The Dior pinball, Thierry Mugler’s “Dream Machine”, among others—these campaigns consist of interactive games. Is participation the key to identification with a brand or a product? What does the playful dimension add to this involvement?

This is part of our crowd-sourcing strategy. We believe that one of the best mediums to carry and diffuse information is people. It is much more efficient than anything else. Mainly because you trust the opinion of your friends and network more than any journalist’s or expert’s advice not to mention ads and brands themselves! Besides, this buzz has the advantage of being much more cost effective than traditional advertising.

So the main challenge for us is to conceive appealing campaigns able to catch the attention and interest of opinion leaders, with respect to the brand identity. We believe that playing is one of the best ways to participate and feel involved, because the pleasure is in the game.

Are there technical challenges involved with that level of interactivity?

For the “Dream Machine” we created for Thierry Mugler’s Angel fragrance, we imagined the first multi-media application available on Facebook, iPhone and iPad. To create this app, allowing visitors to compose their own dream with sound and images out of the selection of five keywords, we had to go through an impressive process. We first conducted a poll among 50 people to analyze the words they would use to describe their dreams. Then we had to translate these words into images and create an algorithm able to deal with the five selected words and produce a film (the dream of each visitor) by digging through 250 video sequences and assembling the selection. More than 50 million combinations were possible. The voice was added through text-to-speech technology that allowed us to offer a personalized message along with the dream to every user. Launched in September 2011, the campaign drew more than 100,000 users.

Is that what you call “chic buzz”? What is the connection with luxury? And what is the role of art in your creations?

To be efficient, the buzz has to start like a whispered secret. The more the message seems to be out of reach, hard to get, rare, the more precious it is. The buzz also must reach the right people, hit the right network.

Being chic is telling a story as disconnected as possible from the product you’re trying to promote and sell. In order to create a “chic buzz” we often resort to art, which enables us to be really subversive, off-beat and unconventional with elegance and style.

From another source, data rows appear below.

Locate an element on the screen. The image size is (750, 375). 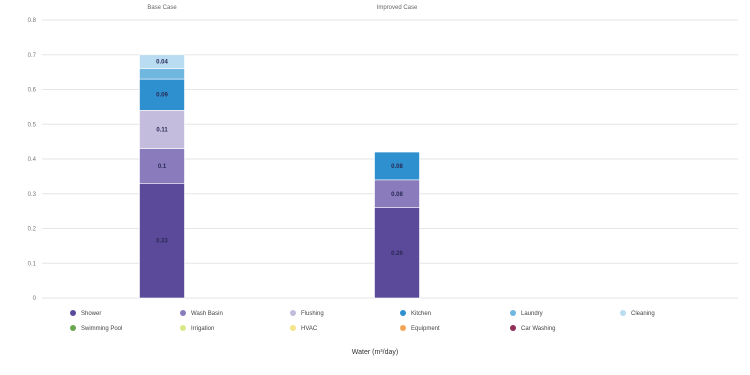
y-tick-label: 0 is located at coordinates (35, 299).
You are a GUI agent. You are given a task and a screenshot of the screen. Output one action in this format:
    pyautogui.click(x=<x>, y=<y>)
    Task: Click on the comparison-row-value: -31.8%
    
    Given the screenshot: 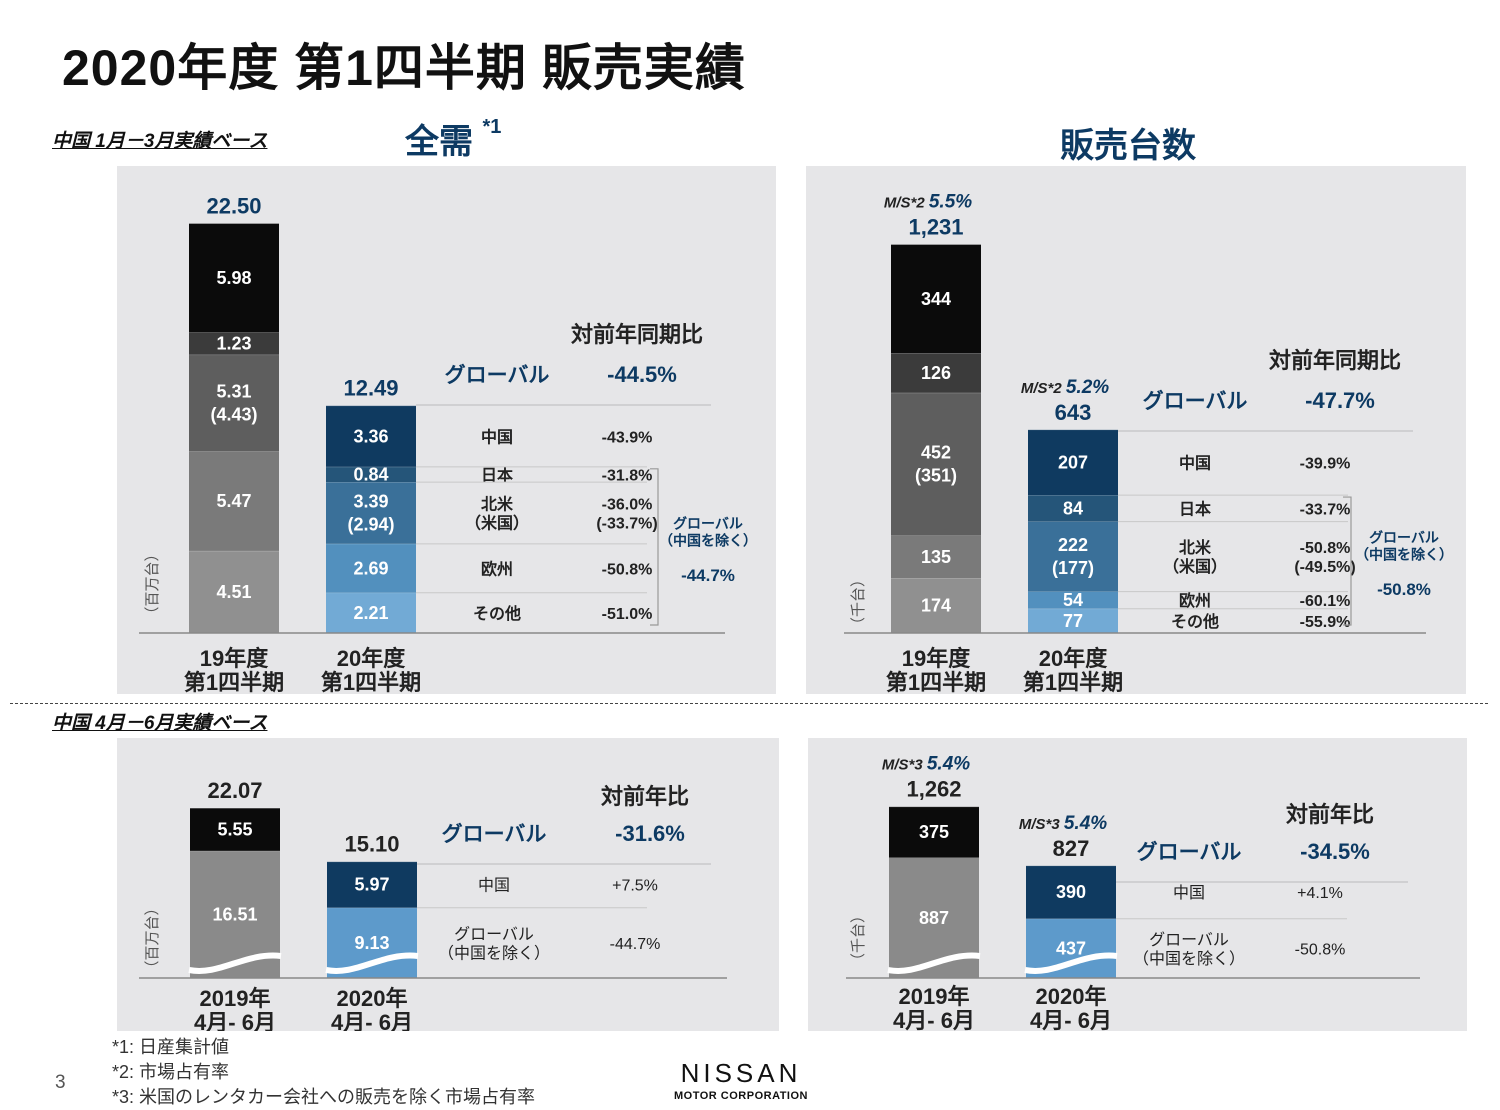 What is the action you would take?
    pyautogui.click(x=628, y=476)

For example, the campaign we made in September 2011 for the new Costume National fragrance “Pop Collection” pays tribute to Andy Warhol’s famous screen tests with ten contemporary artists and personalities that we shot with a Super-8 camera. The quotation is obvious, allowing us to introduce self-derision and humor, but the result remains very stylish.

But I think the most cutting-edge campaign we have ever made is for CNC SS 2012 campaign. It is called “Disrupted Generation” and uses cuts from Tumblr, data-bending, recycled pictures and distortions.

What’s next for Al Dente?

Aside from the campaigns for new fragrances by Chloé Parfums and Nina Ricci, we’re preparing the next campaign for Hudson jeans starring Georgia Jagger. We also keep going on with CNC. For their new campaign we will play on the self-portrait, with people invited to make their own from their cell phones. And…we are to open a branch in New York!